■ DATA TO USE:
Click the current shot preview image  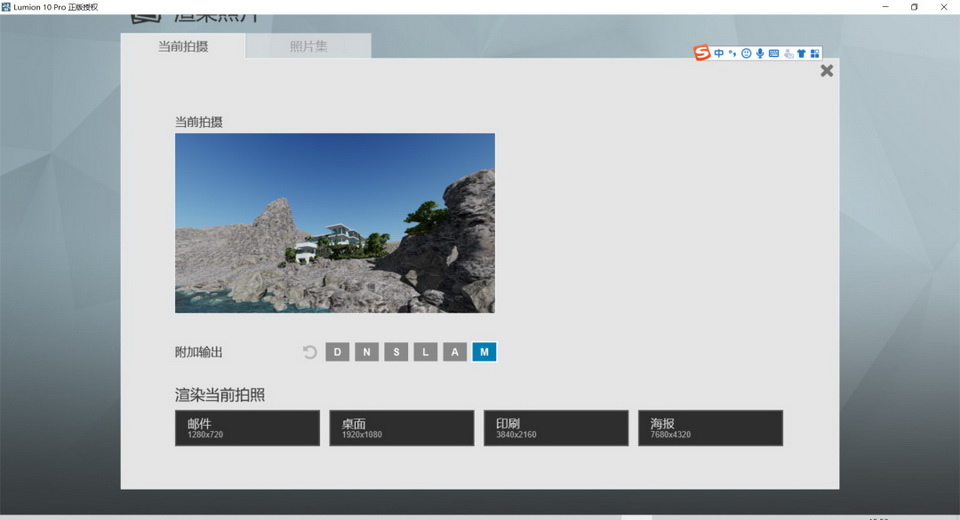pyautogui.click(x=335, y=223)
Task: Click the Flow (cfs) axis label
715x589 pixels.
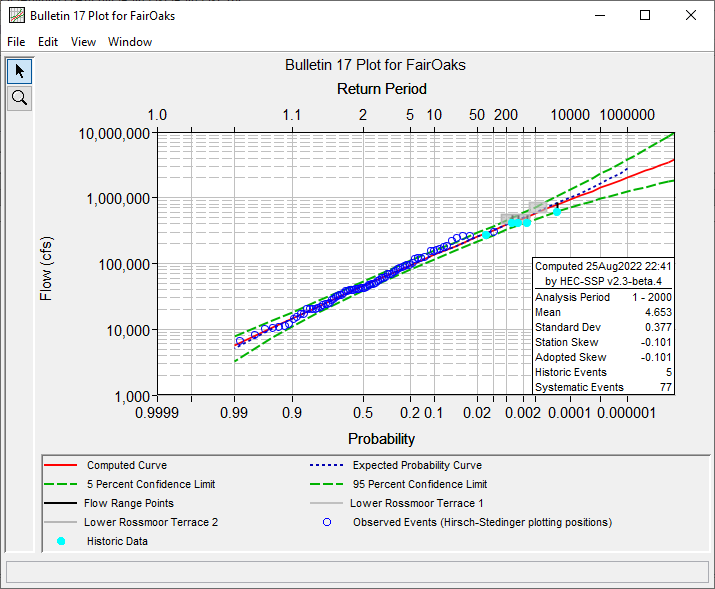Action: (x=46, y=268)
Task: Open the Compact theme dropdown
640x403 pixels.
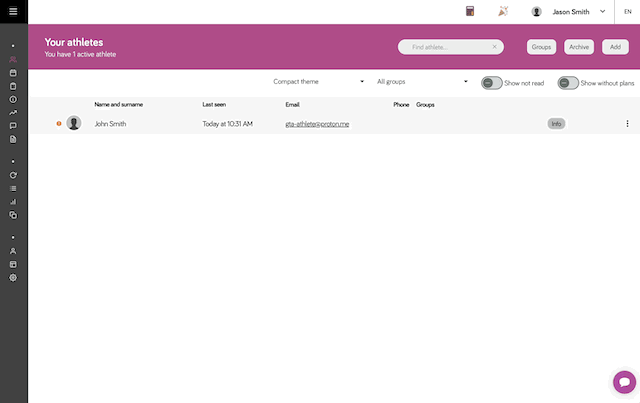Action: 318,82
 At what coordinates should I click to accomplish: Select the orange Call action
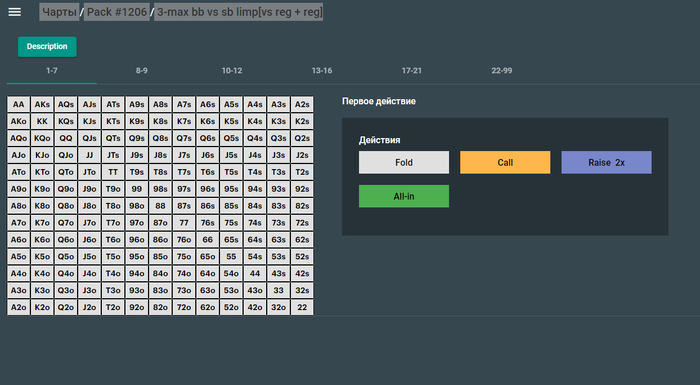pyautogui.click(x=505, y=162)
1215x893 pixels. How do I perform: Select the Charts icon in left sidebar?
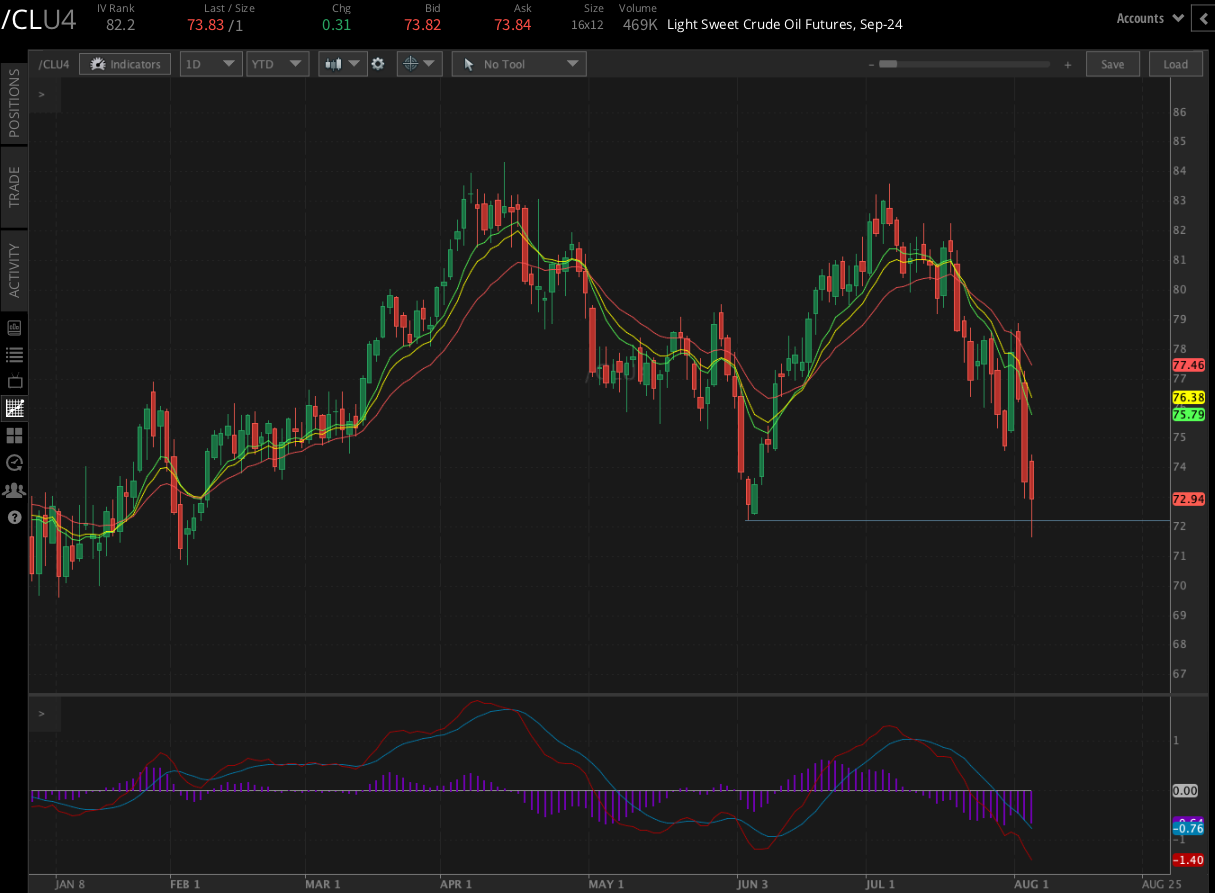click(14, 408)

■ YOUR ASSIGNMENT:
Repeat, exactly and with no pictures, each line from the line that holds "1215x893 pixels. How" through the last line of the records above.

■ EXPECTED ANSWER:
1215x893 pixels. How do I perform: Select the Charts icon in left sidebar?
click(14, 408)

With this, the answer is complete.